Jean-Marie Le Pen, founder of the French National Front (Front National) who built his movement into the strongest nationalist party in postwar Europe, has died aged 96.
Soon after the Second World War, Jean-Marie Le Pen became active in anti-communist politics with the patriotic organisation Action Française and other groups. This involved many street battles with the left during his student years. After obtaining a law degree, Le Pen joined the Foreign Legion and served in what was then French Indochina (today’s Vietnam) and the Middle East, eventually rejoining the Legion to serve in Algeria even while a member of the French parliament (National Assembly)
He was first elected to the National Assembly (aged 27) as a member of the populist movement led by Pierre Poujade, but the complications of nationalist politics led him through a shifting landscape of parties and factions.
In 1965 Le Pen was campaign manager for the nationalist presidential candidate Jean-Louis Tixier-Vignancour, who polled 5.2% – which was then the highest postwar vote for a ‘far right’ candidate.

The Tixier-Vignancour campaign was part of Le Pen’s complicated relationship with French wartime history. Le Pen’s later party was to include many veterans and supporters of Philippe Pétain’s wartime Vichy government, but also some of those who had supported Pétain’s great rival Charles de Gaulle (against whom Tixier-Vigancour was standing in that 1965 election).
Le Pen founded his own party – the Front National – in 1972 and in his first run for the presidency in 1974 obtained just 0.74% of the vote. At that point he wasn’t even the main candidate of the ‘right’: a reactionary Catholic candidate, Jean Royer, polled 3.2%, and for at least the next decade there was some doubt as to whether Le Pen’s FN or a splinter party called PFN was going to be the main French nationalist party. In 1981 Le Pen failed even to obtain the necessary signatures to stand as a presidential candidate
Still, Le Pen battled on, despite violent ‘anti-fascist’ opposition that included the bombing of his home in 1976, and the assassination of his colleague and prominent FN official François Duprat in a car bomb in 1978.

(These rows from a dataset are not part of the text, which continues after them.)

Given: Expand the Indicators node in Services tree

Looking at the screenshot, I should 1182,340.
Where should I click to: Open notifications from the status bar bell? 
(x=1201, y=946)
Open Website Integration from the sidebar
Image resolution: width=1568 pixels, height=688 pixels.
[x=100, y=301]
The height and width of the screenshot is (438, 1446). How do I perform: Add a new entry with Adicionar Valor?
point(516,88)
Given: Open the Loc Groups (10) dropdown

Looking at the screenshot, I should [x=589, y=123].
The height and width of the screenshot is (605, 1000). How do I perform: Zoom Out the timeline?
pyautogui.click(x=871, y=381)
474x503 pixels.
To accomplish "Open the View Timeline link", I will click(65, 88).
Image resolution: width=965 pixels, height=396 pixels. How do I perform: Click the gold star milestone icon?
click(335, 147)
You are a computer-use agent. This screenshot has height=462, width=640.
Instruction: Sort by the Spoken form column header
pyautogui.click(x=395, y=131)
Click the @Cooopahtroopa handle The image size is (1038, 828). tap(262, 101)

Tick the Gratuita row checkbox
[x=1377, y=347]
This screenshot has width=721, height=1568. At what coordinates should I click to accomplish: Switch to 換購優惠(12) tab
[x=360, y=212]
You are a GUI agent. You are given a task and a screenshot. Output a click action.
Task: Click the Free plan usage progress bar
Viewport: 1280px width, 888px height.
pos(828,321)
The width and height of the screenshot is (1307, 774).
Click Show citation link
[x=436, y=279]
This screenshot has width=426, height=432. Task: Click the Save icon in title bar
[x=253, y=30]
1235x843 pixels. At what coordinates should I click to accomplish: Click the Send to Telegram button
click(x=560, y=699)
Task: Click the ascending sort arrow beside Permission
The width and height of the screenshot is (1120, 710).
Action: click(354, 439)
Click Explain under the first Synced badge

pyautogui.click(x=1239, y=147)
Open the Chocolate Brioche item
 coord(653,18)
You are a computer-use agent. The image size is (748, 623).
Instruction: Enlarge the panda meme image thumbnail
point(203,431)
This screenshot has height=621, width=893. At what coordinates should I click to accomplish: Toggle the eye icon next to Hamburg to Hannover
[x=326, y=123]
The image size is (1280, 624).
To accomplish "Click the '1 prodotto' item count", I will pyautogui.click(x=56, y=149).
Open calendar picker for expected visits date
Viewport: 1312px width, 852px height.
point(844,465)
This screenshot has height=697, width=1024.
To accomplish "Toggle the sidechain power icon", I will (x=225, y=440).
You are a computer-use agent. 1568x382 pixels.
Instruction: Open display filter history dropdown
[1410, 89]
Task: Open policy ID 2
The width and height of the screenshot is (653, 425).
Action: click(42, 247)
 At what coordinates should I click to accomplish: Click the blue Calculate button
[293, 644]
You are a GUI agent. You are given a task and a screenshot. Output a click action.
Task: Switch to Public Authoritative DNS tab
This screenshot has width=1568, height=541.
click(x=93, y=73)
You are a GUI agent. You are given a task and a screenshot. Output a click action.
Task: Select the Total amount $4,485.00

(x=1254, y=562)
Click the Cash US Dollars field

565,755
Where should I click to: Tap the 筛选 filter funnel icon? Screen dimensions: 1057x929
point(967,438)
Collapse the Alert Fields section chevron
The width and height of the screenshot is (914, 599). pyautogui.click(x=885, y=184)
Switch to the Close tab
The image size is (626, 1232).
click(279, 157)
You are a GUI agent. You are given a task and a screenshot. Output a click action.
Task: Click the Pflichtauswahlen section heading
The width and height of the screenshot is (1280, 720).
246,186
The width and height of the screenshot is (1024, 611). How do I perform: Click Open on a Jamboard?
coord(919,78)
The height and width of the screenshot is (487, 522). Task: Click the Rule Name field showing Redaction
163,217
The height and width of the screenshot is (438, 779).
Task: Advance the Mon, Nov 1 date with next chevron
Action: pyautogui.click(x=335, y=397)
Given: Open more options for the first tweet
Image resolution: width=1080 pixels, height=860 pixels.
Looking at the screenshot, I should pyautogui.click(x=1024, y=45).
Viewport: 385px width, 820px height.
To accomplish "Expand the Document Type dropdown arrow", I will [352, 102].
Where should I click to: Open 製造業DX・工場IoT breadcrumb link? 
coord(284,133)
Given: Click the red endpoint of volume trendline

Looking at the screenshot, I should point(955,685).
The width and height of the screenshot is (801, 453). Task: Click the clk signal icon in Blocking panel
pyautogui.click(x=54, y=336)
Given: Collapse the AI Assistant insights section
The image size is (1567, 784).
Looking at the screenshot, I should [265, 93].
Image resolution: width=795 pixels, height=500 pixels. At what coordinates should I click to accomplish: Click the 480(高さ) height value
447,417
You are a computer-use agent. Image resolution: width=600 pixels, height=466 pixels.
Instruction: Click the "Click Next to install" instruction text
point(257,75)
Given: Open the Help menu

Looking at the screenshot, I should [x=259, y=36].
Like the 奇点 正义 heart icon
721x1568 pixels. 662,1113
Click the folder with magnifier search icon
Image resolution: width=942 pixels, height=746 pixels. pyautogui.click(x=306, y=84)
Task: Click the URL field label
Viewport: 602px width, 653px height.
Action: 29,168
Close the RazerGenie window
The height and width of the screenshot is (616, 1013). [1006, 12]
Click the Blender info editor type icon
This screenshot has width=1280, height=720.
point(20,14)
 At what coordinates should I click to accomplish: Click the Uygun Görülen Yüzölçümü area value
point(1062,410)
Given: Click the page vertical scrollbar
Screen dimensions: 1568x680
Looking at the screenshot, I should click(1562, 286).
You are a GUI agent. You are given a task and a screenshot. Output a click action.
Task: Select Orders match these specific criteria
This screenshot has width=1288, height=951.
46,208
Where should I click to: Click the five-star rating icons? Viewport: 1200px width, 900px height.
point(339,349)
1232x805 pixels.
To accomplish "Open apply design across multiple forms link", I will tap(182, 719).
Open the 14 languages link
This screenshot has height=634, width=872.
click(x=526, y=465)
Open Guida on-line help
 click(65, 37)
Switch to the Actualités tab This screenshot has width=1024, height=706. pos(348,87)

The FN began to build support at local elections in 1983, but was even by that time still regarded as a smaller and more marginal party than its British namesake the National Front.
That was to change very rapidly during the mid-1980s, as Le Pen’s FN rapidly expanded while the NF in Britain entered a series of fatal splits.
At a historic by-election in the northern French town of Dreux in October 1983, FN candidates led by Jean-Pierre Stirbois polled 17% in the first round, then formed an unprecedented right-wing alliance with conservative parties that won the second round. For the first time the FN not only had councillors but were part of a coalition in charge of a town (though only a small town with just 35,000 inhabitants).
The boost to FN morale and publicity carried over to the European elections of 1984, where the FN polled 11% nationwide and won ten seats, the same number as the once-powerful but by this time declining French Communist Party.
In advance of the 1986 general election, President François Mitterrand sought to boost his Socialist Party and divide the forces of French conservatism by changing the electoral system from the traditional two-round system to a form of proportional representation. Mitterrand knew perfectly well that PR would lead to a dramatic increase in Le Pen’s support, but gambled (wrongly as it turned out) that this would be a short-term phenomenon.
In that 1986 election, the FN polled 9.8% and won 35 National Assembly seats.

From that point on, Le Pen was to remain a serious force in French politics, and was able to bequeath his daughter Marine a party that she then expanded (and renamed) into a serious contender for power.
The circumstances of that transformation, and the positive and negative lessons that can be drawn from Le Pen’s career, will be addressed in detail in a forthcoming H&D obituary. For now, we salute a titan of European nationalism, and send our condolences to Jean-Marie Le Pen’s family, especially his daughter Marine (who stands on the threshold of power) and his granddaughter Marion Maréchal, who might in due course become the third generation of the Le Pen family to lead French nationalism.